--- TEXT PROVIDED ---

A revolution in reclaiming history

Why that Economist article on history being dull is a load of crap and how we can counteract that with a revolution in reclaiming history!

This week The Economist published an article called ‘The study of history is in decline in Britain’. Which in summary was basically an argument that as the UK finds itself in the midst of political, social and economic upheaval, we’re standing right in the middle of history in the making. And yet, historians today suck at telling history. It’s dull, not engaging, uninspiring and basically nobody cares.

And to that I say:


Now was this article click bait, designed to rile up historians and get them to share it far and wide in their fury (thus resulting in more clicks)? Well of course. However, that really doesn’t make up for that fact that it’s poorly researched and misses the mark by a country mile.

Oh and while we’re here, putting the article behind a paywall kind of undermines it’s point about making accessible and entertaining history for the masses. Just saying.

Here’s the pretty big thing that The Economist missed:

We’re at the start of a reclamation of history revolution!

Note, ‘at the start’, we’re not there yet. But we are well on our way. Never before have so many historians, libraries, museums, teachers and writers, been so dedicated to making history fun and interesting for everyone.

The David Starkey breed is dying out. No longer does history have to remain under lock and key for (primarily) white old men in tweed jackets. It’s seeping into our everyday, through mass remembrance of historic milestones like Vote 100 and 14-18 Now, which created cultural moments that bought history alive and made it tangible to the present.

--- EXTRACTED ENTRIES ---

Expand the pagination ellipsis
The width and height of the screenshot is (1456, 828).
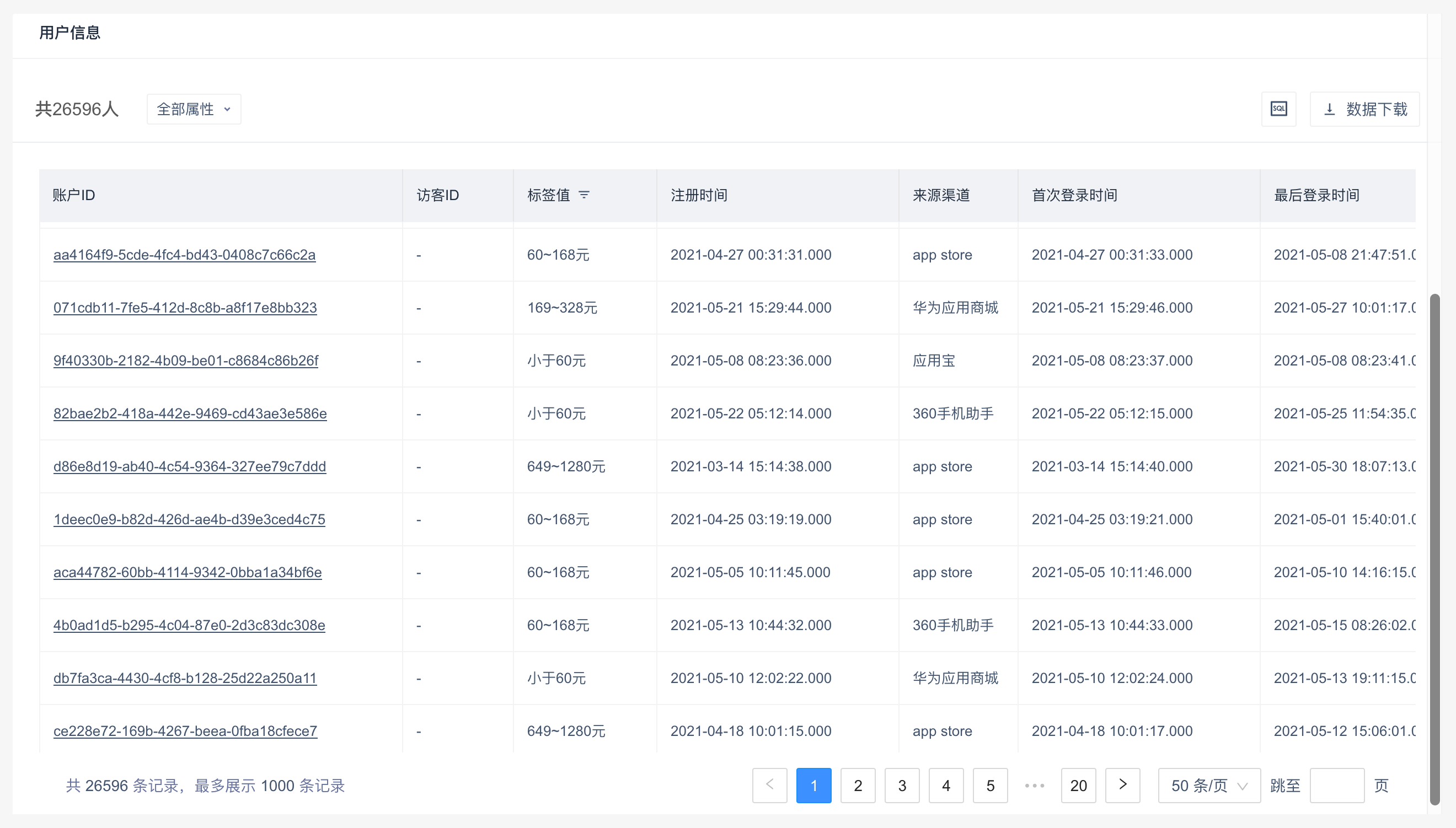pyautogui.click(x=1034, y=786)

---
--- EXTRACTED ENTRIES ---

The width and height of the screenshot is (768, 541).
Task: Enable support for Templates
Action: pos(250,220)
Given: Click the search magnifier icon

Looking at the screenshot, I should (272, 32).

---
--- EXTRACTED ENTRIES ---

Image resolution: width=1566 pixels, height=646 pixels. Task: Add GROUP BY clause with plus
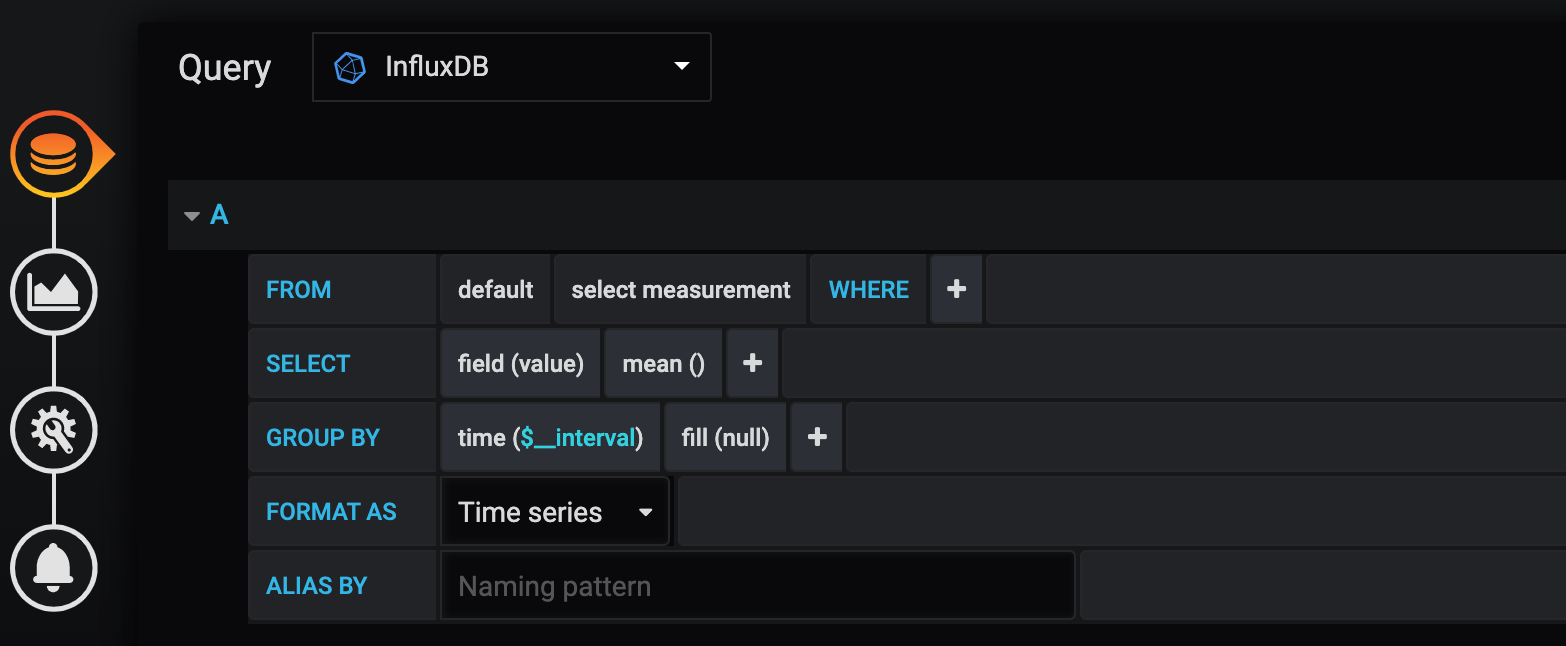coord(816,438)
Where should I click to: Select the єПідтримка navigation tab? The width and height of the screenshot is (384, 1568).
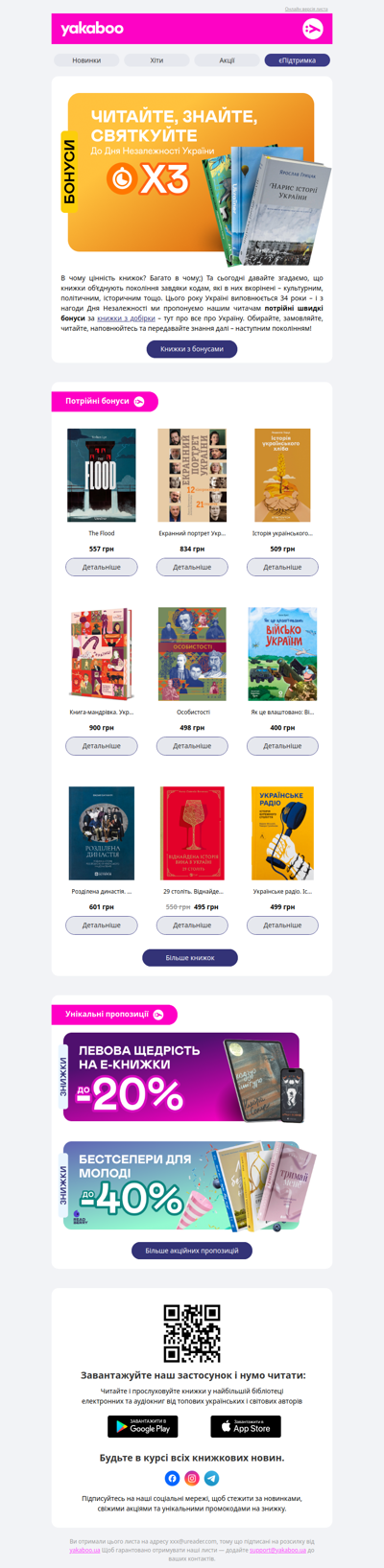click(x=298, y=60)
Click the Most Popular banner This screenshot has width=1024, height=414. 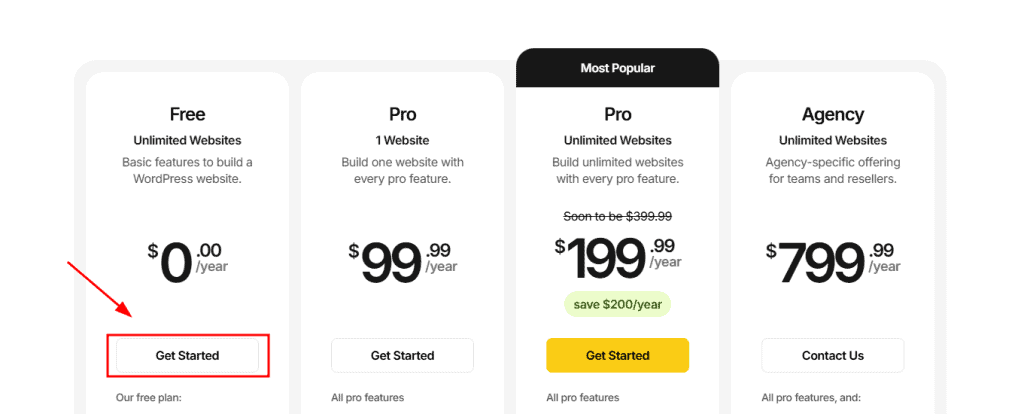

---

Pick up the post on reclaiming history after its last sentence and carry it forward in the same voice.

Then there’s the increase of TV shows Drunk History, Horrible Histories and the rise of the glory that is Philomena Cunk. There’s people like Rebecca Rideal trying out new types of inclusive history festivals with 2018’s HistFest. Greg Jenner not only making Horrible Histories a television (and now film) phenomenon but also creating books that bring history into the everyday. There’s documentary makers like Helen Tither, bringing suffrage to life on TV. Oh, and don’t forget social media heroes such as Whores of Yore (who gave us the unbridled joy that is ‘Historical Hotties’) and English Heritage (who just did a Georgian make up tutorial for crying out loud!!)

And we’re not even touching on all the people who don’t work on the public stage, but put their everything into the classroom, exhibitions, podcasts, books and websites.

I’m sorry to say this The Economist, but it’s looking like there’s a wealth of evidence that you might be waaaay off the mark on this whole, history is dying, shtick.

And what makes this even worse for your argument that historians are killing history because their too cocooned in their own bubble, is that these public history endeavours have succeeded because they tie into the world around them.

Take for example the celebration and commemoration around the centenary of some women getting the vote. One of the main reasons it succeeded was that it also linked in to current feminist issues.

Tens of thousands of women joined marches across the UK in 2018, that recreated the protest pageantry utilised by the suffragettes one hundred years ago. That’s thousands of women who made placards, wore the suffrage colours of green, purple and white and took to the street. Not because they were bored and just fancied a nice protest, but because that chapter of history inspired them to action.

There were suffrage placards right alongside those calling for equal pay, crying out #MeToo and for better period care for school girls.

And that was just one event. In a year that saw suffrage books shoot up to the top of the charts, Lucy Worsley’s documentary series, Suffragettes, getting prime time viewing figures, along with multiple museums and archives teaming up with Google to digitise suffrage archive materials and make them accessible (and free!) at just the click of button.

Now, lets be real The Economist, that’s not exactly cocooning yourself away from the modern world, is it?

Ariel view of the 2018 Suffrage march in London

So, now we can all agree that Economist article was BS, the real issue is – where does this history reclamation revolution go from here?

The truth is, it could go anywhere. But it needs to go to people.

One thing The Economist sort of got right, is that many still find history alienating. There’s been decades where the minute you stop doing history in school, the only clear way to interact with it, was to be told it by an Oxford/Cambridge grad. Understandably that made it felt elitist and untouchable.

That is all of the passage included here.